Why are children so keen to work from home and 5 ways you can promote this.

"For every hour worked in school children will spend 2 hours working a home!"

Within 20 minutes of the start of the lesson, I had five students ask me if they could continue working on this topic at home. Another one asked if he and his friends could share some of the work, separate from the lesson, but running parallel to it, and work on that at home or at lunchtime. A show of hands at the end of the lesson shows that 90% of the class said they wanted to work on this topic at home.


So why are children so keen to continue working in their own time from home?

"For every hour worked in school children will spend 2 hours working a home!"

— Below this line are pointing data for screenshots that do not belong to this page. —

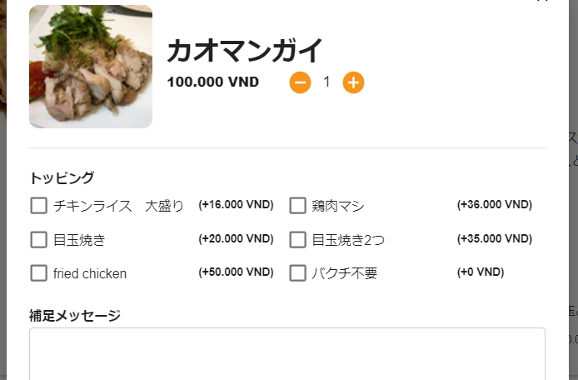Click into the 補足メッセージ text area
Screen dimensions: 578x380
pyautogui.click(x=287, y=354)
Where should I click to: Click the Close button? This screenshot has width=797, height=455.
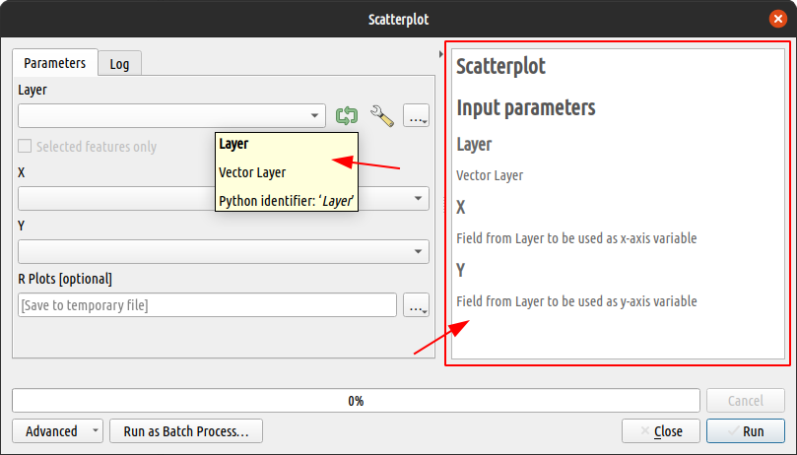point(660,431)
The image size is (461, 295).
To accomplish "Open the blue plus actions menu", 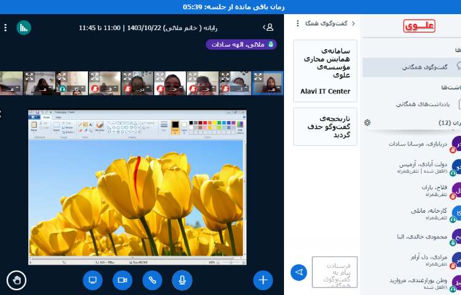I will pos(263,280).
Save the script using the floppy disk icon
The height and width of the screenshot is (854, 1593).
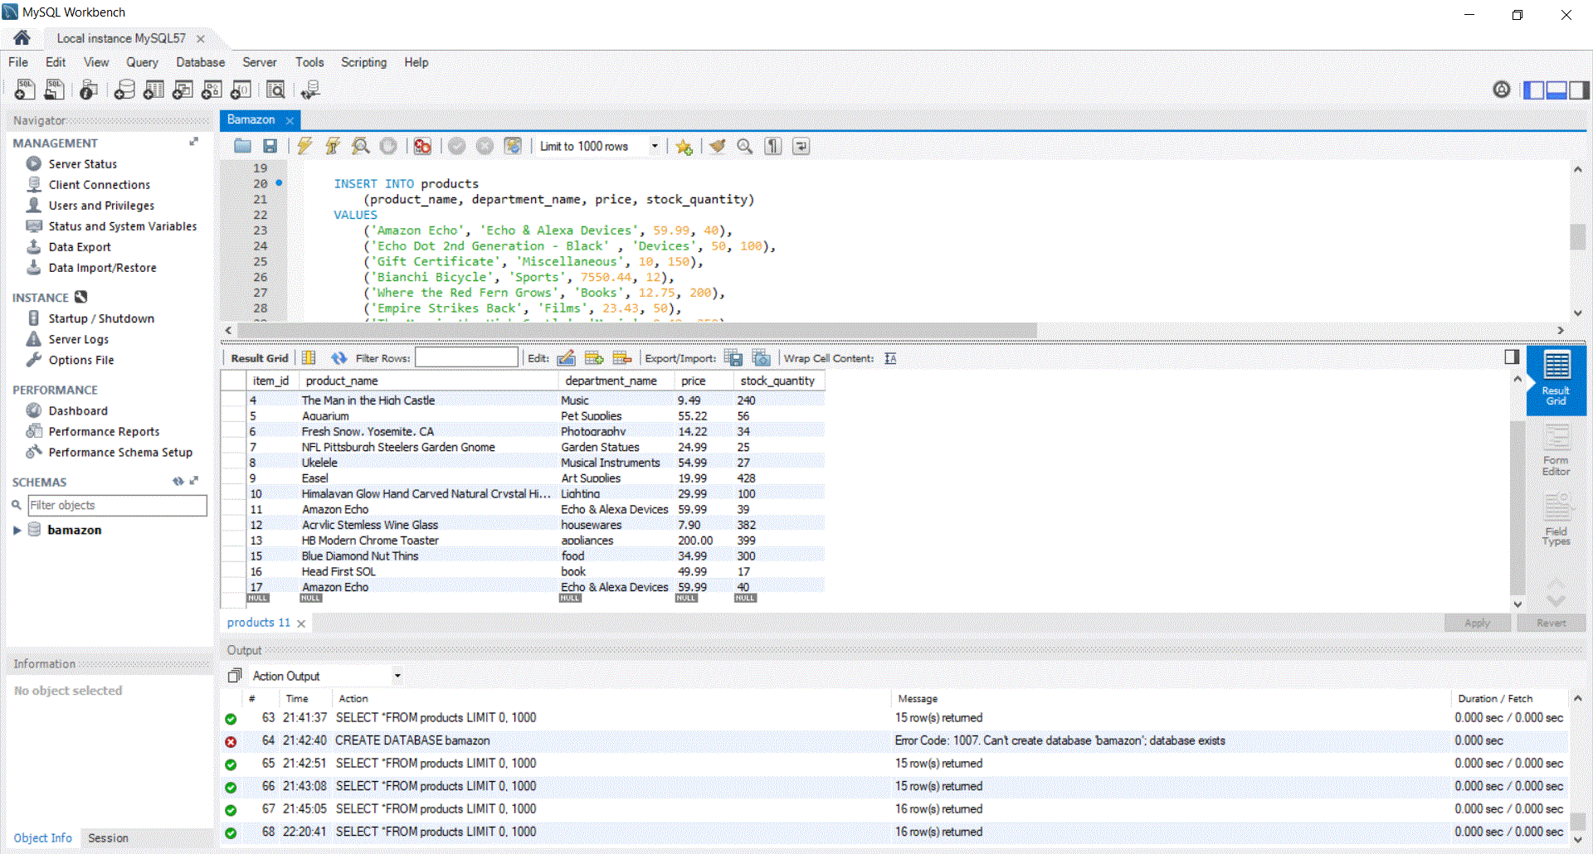(270, 146)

That is a remarkable statement and it was made by a year 6 teacher at Aldwyn Primary School during a meeting with Paul, NCCE Greater Manchester Computing Hub Lead. He was frankly astonished by the way the school were mixing traditional and digital skills throughout various lessons without actually having many dedicated ICT lessons.

Children have a lot to learn from working at home. They will learn how to be more independent and depend on themselves, as well as be able to develop their own interests. The best thing about it is that children can continue their education while at the same time giving them a chance to grow in their own unique way, which can be hard otherwise.



The children benefit you by working at home on projects they do not get bored and they do not get distracted by other things. Children also benefit because they can work relaxed and learn new things.


Here are 5 tips to get your students working from home.

  1. Make sure children are familiar with your chosen home learning system (Microsoft Teams or Google Workspace for Education).
  2. Make sure the topic is exciting, use the same assignment children are using in class and make sure all the links and documents they need to access are on the assignment and children know what each is for.
  3. Make sure children know how to log into external cloud-based software that might be used during the lesson.
  4. Don’t set an agenda - remember this is something they want to do in their own time so they should be able to choose what they want to do.
  5. Heap a ton of praise on any work completed at home and be prepared to show that work during the next lesson.

Those simple steps should work with all schools which have 21st-century learning platforms (providing children know how to use them). It's having access to these platforms that make children so keen on working at home making them independent learners and allowing them to find the answers to their own questions.